Dans ce cadre, Paris et Berlin ont affiché des objectifs communs : renforcer les coopérations industrielles transnationales, dégager des synergies entre les entités du groupe, accélérer les cycles d’innovation et sécuriser les chaînes d’approvisionnement à l’échelle européenne. Ces priorités rejoignent les orientations de la base industrielle et technologique de défense européenne (BITDE), dont le renforcement est devenu une préoccupation centrale pour la Commission européenne et les capitales membres.
Jean-Paul Alary, directeur général de KNDS, a déclaré que le groupe serait conduit avec une exigence de performance, de compétitivité et d’innovation, dans une logique de création de valeur à long terme pour ses actionnaires. Il a également souligné que ce nouveau cadre actionnarial permettra au groupe d’investir dans les technologies de demain et de renforcer ses capacités industrielles, tout en contribuant à la consolidation plus large de l’industrie européenne de défense.
KNDS vers une introduction en Bourse, la souveraineté européenne en ligne de mire
L’une des implications majeures de cet accord réside dans la perspective d’une introduction en Bourse de KNDS dans un horizon proche. Sans qu’un calendrier précis ait été communiqué, les deux gouvernements ont explicitement reconnu cette possibilité, ce qui laisse envisager une évolution significative de la structure capitalistique du groupe. Une cotation ouvrirait la voie à des levées de fonds sur les marchés actions, en complément des engagements étatiques, et renforcerait la visibilité financière de KNDS auprès des investisseurs institutionnels européens.

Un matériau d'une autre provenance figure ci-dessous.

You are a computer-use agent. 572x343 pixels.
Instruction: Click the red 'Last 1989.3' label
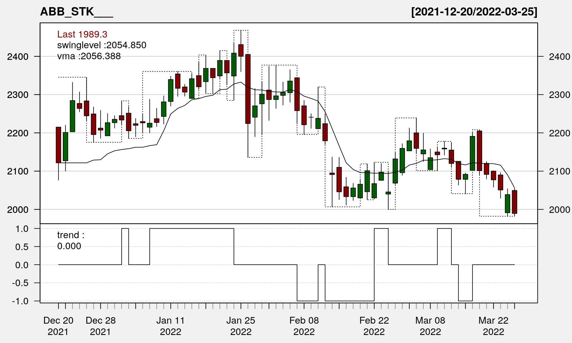click(x=82, y=34)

Cette perspective s’inscrit dans un mouvement plus large d’ouverture financière des acteurs de la défense européenne, plusieurs grands groupes du secteur ayant ces dernières années renforcé leur présence sur les marchés de capitaux pour financer leurs plans d’investissement. Pour KNDS, une éventuelle IPO représenterait également un signal fort quant à la maturité et à la solidité de son modèle industriel, dix ans après sa création.
Du côté du groupe lui-même, l’accord est présenté comme une reconnaissance de son importance stratégique pour les capacités de défense du continent. KNDS estime que ce cadre consacre son rôle dans la souveraineté technologique européenne tout en préservant l’autonomie de gestion indispensable à son développement commercial. Le double ancrage étatique — français et allemand — doit garantir que les intérêts de sécurité des deux nations actionnaires soient intégrés dans la gouvernance du groupe, sans entraver ses orientations industrielles et financières.

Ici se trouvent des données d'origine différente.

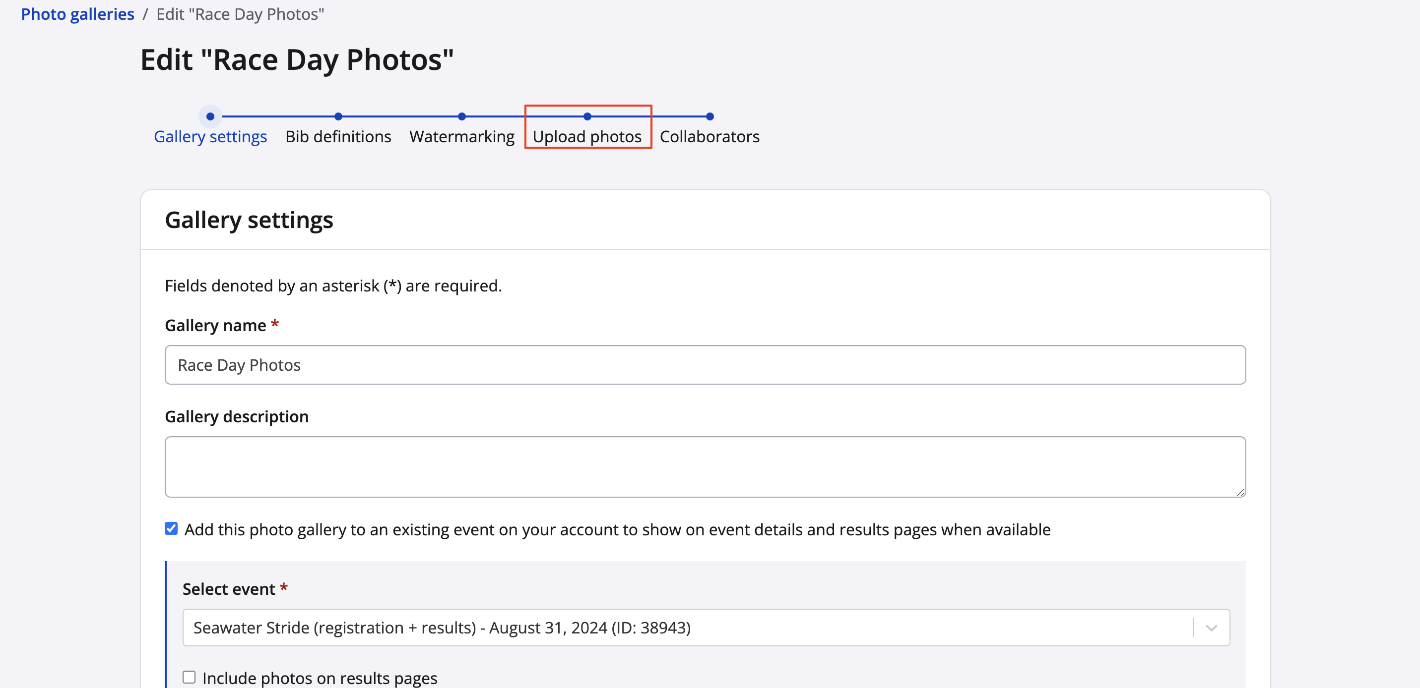The image size is (1420, 688).
Task: Click the Select event chevron arrow
Action: (x=1211, y=628)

Un modèle de gouvernance franco-allemand à valeur d’exemple
Au-delà de KNDS, cet accord pourrait faire figure de référence pour d’autres rapprochements industriels dans le secteur de la défense européenne. La formule d’un actionnariat étatique paritaire entre deux puissances fondatrices de l’Union européenne, assortie d’une perspective d’ouverture au marché, constitue un modèle hybride inédit, à mi-chemin entre le contrôle souverain et la logique de compétitivité capitalistique.
La question de la consolidation de l’industrie européenne de défense est au cœur des débats depuis plusieurs années, notamment dans le cadre du Fonds européen de la défense et des discussions sur l’autonomie stratégique de l’Europe. L’accord autour de KNDS apporte une réponse concrète à ces enjeux en démontrant que deux États membres peuvent structurer ensemble un champion industriel commun, financièrement robuste et stratégiquement aligné sur les priorités de défense du continent. La décision du Bundestag sur l’approbation budgétaire sera déterminante pour la mise en œuvre effective de ce partenariat capitalistique.